▶ _How to complete this task_
A verbatim copy of every entry is required.

*** Exercise data ***

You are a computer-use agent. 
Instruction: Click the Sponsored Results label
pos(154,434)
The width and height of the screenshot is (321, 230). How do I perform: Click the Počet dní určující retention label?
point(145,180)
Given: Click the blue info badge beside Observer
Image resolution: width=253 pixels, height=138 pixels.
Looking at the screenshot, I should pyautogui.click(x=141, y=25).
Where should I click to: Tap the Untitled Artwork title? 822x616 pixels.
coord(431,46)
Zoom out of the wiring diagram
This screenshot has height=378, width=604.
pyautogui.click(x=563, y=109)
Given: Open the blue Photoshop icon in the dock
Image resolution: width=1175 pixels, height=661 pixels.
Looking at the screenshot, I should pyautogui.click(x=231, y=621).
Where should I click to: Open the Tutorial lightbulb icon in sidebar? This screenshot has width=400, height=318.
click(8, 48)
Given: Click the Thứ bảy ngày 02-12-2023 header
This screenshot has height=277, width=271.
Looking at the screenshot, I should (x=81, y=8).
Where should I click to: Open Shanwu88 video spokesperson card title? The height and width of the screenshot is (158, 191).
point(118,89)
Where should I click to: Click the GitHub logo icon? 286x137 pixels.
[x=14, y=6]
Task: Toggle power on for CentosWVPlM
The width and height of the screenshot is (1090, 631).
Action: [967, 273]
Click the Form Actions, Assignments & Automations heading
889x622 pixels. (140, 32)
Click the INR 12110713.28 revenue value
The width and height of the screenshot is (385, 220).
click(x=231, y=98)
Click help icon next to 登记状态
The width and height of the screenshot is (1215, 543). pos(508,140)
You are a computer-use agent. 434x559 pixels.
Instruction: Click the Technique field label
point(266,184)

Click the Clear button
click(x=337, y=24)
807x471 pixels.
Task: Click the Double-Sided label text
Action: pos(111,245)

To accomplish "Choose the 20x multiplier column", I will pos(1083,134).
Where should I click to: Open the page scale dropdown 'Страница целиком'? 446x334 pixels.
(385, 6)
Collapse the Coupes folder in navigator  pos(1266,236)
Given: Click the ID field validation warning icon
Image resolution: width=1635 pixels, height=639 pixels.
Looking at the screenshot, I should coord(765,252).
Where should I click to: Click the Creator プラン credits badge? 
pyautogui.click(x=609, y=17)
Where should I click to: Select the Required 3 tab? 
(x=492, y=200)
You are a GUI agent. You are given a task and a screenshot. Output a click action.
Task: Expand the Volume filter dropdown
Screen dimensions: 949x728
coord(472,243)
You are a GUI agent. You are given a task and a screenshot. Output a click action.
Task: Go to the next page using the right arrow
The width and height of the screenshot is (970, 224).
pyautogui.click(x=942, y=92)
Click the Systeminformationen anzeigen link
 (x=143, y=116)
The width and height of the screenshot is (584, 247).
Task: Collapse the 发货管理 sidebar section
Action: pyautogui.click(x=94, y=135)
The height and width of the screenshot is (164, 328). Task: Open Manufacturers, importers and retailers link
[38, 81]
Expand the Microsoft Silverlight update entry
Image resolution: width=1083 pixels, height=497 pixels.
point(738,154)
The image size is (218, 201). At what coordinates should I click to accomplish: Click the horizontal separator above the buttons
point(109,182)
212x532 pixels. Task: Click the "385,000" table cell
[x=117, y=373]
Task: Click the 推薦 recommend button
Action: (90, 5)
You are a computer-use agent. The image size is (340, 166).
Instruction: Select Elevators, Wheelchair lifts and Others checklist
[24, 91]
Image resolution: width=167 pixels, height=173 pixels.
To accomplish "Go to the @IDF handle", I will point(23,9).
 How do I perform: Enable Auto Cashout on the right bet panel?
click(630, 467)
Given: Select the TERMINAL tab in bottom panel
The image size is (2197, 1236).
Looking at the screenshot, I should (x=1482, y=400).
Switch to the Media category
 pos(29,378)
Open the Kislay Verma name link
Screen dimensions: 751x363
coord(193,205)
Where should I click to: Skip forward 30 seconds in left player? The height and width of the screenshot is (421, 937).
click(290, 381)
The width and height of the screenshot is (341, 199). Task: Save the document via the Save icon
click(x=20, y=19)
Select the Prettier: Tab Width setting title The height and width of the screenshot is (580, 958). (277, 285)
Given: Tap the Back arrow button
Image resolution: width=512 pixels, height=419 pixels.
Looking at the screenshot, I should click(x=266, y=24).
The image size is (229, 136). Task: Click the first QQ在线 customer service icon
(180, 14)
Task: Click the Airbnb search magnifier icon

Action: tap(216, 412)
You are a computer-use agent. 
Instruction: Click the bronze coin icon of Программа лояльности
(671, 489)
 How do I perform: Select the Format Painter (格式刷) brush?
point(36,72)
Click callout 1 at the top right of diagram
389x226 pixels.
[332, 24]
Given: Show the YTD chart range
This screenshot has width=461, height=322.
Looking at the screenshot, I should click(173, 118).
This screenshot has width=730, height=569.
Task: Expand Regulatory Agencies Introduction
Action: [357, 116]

*** End of Exercise data ***

▶ _Exercise output_
You are a computer-use agent. 
Instruction: Click the Sponsored Results label
pos(154,434)
The width and height of the screenshot is (321, 230). How do I perform: Click the Počet dní určující retention label?
point(145,180)
Given: Click the blue info badge beside Observer
Image resolution: width=253 pixels, height=138 pixels.
Looking at the screenshot, I should pyautogui.click(x=141, y=25).
Where should I click to: Tap the Untitled Artwork title? 822x616 pixels.
coord(431,46)
Zoom out of the wiring diagram
This screenshot has height=378, width=604.
pyautogui.click(x=563, y=109)
Given: Open the blue Photoshop icon in the dock
Image resolution: width=1175 pixels, height=661 pixels.
Looking at the screenshot, I should pyautogui.click(x=231, y=621).
Where should I click to: Open the Tutorial lightbulb icon in sidebar? This screenshot has width=400, height=318.
click(8, 48)
Given: Click the Thứ bảy ngày 02-12-2023 header
This screenshot has height=277, width=271.
Looking at the screenshot, I should (x=81, y=8).
Where should I click to: Open Shanwu88 video spokesperson card title? The height and width of the screenshot is (158, 191).
point(118,89)
Where should I click to: Click the GitHub logo icon? 286x137 pixels.
[x=14, y=6]
Task: Toggle power on for CentosWVPlM
The width and height of the screenshot is (1090, 631).
Action: [967, 273]
Click the Form Actions, Assignments & Automations heading
889x622 pixels. (140, 32)
Click the INR 12110713.28 revenue value
The width and height of the screenshot is (385, 220).
click(x=231, y=98)
Click help icon next to 登记状态
The width and height of the screenshot is (1215, 543). pos(508,140)
You are a computer-use agent. 434x559 pixels.
Instruction: Click the Technique field label
point(266,184)

Click the Clear button
click(x=337, y=24)
807x471 pixels.
Task: Click the Double-Sided label text
Action: pos(111,245)

To accomplish "Choose the 20x multiplier column", I will pos(1083,134).
Where should I click to: Open the page scale dropdown 'Страница целиком'? 446x334 pixels.
(385, 6)
Collapse the Coupes folder in navigator  pos(1266,236)
Given: Click the ID field validation warning icon
Image resolution: width=1635 pixels, height=639 pixels.
Looking at the screenshot, I should coord(765,252).
Where should I click to: Click the Creator プラン credits badge? 
pyautogui.click(x=609, y=17)
Where should I click to: Select the Required 3 tab? 
(x=492, y=200)
You are a GUI agent. You are given a task and a screenshot. Output a click action.
Task: Expand the Volume filter dropdown
Screen dimensions: 949x728
coord(472,243)
You are a GUI agent. You are given a task and a screenshot. Output a click action.
Task: Go to the next page using the right arrow
The width and height of the screenshot is (970, 224).
pyautogui.click(x=942, y=92)
Click the Systeminformationen anzeigen link
 (x=143, y=116)
The width and height of the screenshot is (584, 247).
Task: Collapse the 发货管理 sidebar section
Action: pyautogui.click(x=94, y=135)
The height and width of the screenshot is (164, 328). Task: Open Manufacturers, importers and retailers link
[38, 81]
Expand the Microsoft Silverlight update entry
Image resolution: width=1083 pixels, height=497 pixels.
point(738,154)
The image size is (218, 201). At what coordinates should I click to accomplish: Click the horizontal separator above the buttons
point(109,182)
212x532 pixels. Task: Click the "385,000" table cell
[x=117, y=373]
Task: Click the 推薦 recommend button
Action: (90, 5)
You are a computer-use agent. The image size is (340, 166).
Instruction: Select Elevators, Wheelchair lifts and Others checklist
[24, 91]
Image resolution: width=167 pixels, height=173 pixels.
To accomplish "Go to the @IDF handle", I will point(23,9).
 How do I perform: Enable Auto Cashout on the right bet panel?
click(630, 467)
Given: Select the TERMINAL tab in bottom panel
The image size is (2197, 1236).
Looking at the screenshot, I should (x=1482, y=400).
Switch to the Media category
 pos(29,378)
Open the Kislay Verma name link
Screen dimensions: 751x363
coord(193,205)
Where should I click to: Skip forward 30 seconds in left player? The height and width of the screenshot is (421, 937).
click(290, 381)
The width and height of the screenshot is (341, 199). Task: Save the document via the Save icon
click(x=20, y=19)
Select the Prettier: Tab Width setting title The height and width of the screenshot is (580, 958). (277, 285)
Given: Tap the Back arrow button
Image resolution: width=512 pixels, height=419 pixels.
Looking at the screenshot, I should click(x=266, y=24).
The image size is (229, 136). Task: Click the first QQ在线 customer service icon
(180, 14)
Task: Click the Airbnb search magnifier icon

Action: tap(216, 412)
You are a computer-use agent. 
Instruction: Click the bronze coin icon of Программа лояльности
(671, 489)
 How do I perform: Select the Format Painter (格式刷) brush?
point(36,72)
Click callout 1 at the top right of diagram
389x226 pixels.
[332, 24]
Given: Show the YTD chart range
This screenshot has width=461, height=322.
Looking at the screenshot, I should click(173, 118).
This screenshot has width=730, height=569.
Task: Expand Regulatory Agencies Introduction
Action: [357, 116]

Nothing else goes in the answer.